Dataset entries
------

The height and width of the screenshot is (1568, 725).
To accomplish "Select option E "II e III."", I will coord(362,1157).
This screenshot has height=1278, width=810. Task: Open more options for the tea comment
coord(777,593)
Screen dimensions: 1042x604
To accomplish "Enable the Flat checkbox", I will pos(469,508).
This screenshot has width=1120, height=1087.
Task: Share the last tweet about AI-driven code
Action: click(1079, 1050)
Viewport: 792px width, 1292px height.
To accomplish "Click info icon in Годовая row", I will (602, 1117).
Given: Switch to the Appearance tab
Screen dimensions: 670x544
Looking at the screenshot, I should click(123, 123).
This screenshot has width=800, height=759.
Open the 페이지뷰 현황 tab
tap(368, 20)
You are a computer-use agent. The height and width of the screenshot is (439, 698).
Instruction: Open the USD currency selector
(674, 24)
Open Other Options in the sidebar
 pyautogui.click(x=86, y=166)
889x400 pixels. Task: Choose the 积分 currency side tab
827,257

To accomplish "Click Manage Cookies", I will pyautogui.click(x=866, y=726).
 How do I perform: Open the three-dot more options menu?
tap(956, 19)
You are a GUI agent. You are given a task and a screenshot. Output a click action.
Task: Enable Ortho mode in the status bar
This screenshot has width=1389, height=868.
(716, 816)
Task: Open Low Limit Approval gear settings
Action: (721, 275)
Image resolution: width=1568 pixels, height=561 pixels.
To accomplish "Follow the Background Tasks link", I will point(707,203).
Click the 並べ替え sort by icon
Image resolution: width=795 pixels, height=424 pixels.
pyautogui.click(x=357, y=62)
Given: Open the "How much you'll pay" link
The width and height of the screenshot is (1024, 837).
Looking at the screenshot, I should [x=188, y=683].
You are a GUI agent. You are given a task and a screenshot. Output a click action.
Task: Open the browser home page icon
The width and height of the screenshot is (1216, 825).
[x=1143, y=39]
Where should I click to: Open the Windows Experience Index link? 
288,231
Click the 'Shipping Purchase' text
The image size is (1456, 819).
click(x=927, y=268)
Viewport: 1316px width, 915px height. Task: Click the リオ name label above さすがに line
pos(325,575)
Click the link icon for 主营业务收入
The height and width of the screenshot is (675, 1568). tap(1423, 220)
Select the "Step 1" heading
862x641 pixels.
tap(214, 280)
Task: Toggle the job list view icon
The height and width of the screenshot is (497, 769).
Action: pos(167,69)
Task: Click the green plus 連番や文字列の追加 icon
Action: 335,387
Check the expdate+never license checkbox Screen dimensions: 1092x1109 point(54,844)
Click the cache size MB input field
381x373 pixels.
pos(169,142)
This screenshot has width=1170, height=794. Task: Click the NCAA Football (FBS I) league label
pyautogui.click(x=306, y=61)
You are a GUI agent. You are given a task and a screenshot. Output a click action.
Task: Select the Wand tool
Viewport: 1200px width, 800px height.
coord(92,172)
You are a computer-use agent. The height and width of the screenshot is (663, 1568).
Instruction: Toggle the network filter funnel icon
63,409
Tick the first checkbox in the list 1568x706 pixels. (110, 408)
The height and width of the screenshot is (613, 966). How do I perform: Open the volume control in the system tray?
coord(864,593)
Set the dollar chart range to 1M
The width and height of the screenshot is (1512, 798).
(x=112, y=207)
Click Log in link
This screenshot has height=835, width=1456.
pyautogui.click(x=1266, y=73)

------

WORK REQUIRED: Copy out the data above verbatim, everything from the line containing "This screenshot has height=1278, width=810." down to the line containing "I will point(707,203).", including both of those lines.

ANSWER TO THIS TASK:
This screenshot has height=1278, width=810. Task: Open more options for the tea comment
coord(777,593)
Screen dimensions: 1042x604
To accomplish "Enable the Flat checkbox", I will pos(469,508).
This screenshot has width=1120, height=1087.
Task: Share the last tweet about AI-driven code
Action: click(1079, 1050)
Viewport: 792px width, 1292px height.
To accomplish "Click info icon in Годовая row", I will (602, 1117).
Given: Switch to the Appearance tab
Screen dimensions: 670x544
Looking at the screenshot, I should click(123, 123).
This screenshot has width=800, height=759.
Open the 페이지뷰 현황 tab
tap(368, 20)
You are a computer-use agent. The height and width of the screenshot is (439, 698).
Instruction: Open the USD currency selector
(674, 24)
Open Other Options in the sidebar
 pyautogui.click(x=86, y=166)
889x400 pixels. Task: Choose the 积分 currency side tab
827,257

To accomplish "Click Manage Cookies", I will pyautogui.click(x=866, y=726).
 How do I perform: Open the three-dot more options menu?
tap(956, 19)
You are a GUI agent. You are given a task and a screenshot. Output a click action.
Task: Enable Ortho mode in the status bar
This screenshot has width=1389, height=868.
(716, 816)
Task: Open Low Limit Approval gear settings
Action: (721, 275)
Image resolution: width=1568 pixels, height=561 pixels.
To accomplish "Follow the Background Tasks link", I will point(707,203).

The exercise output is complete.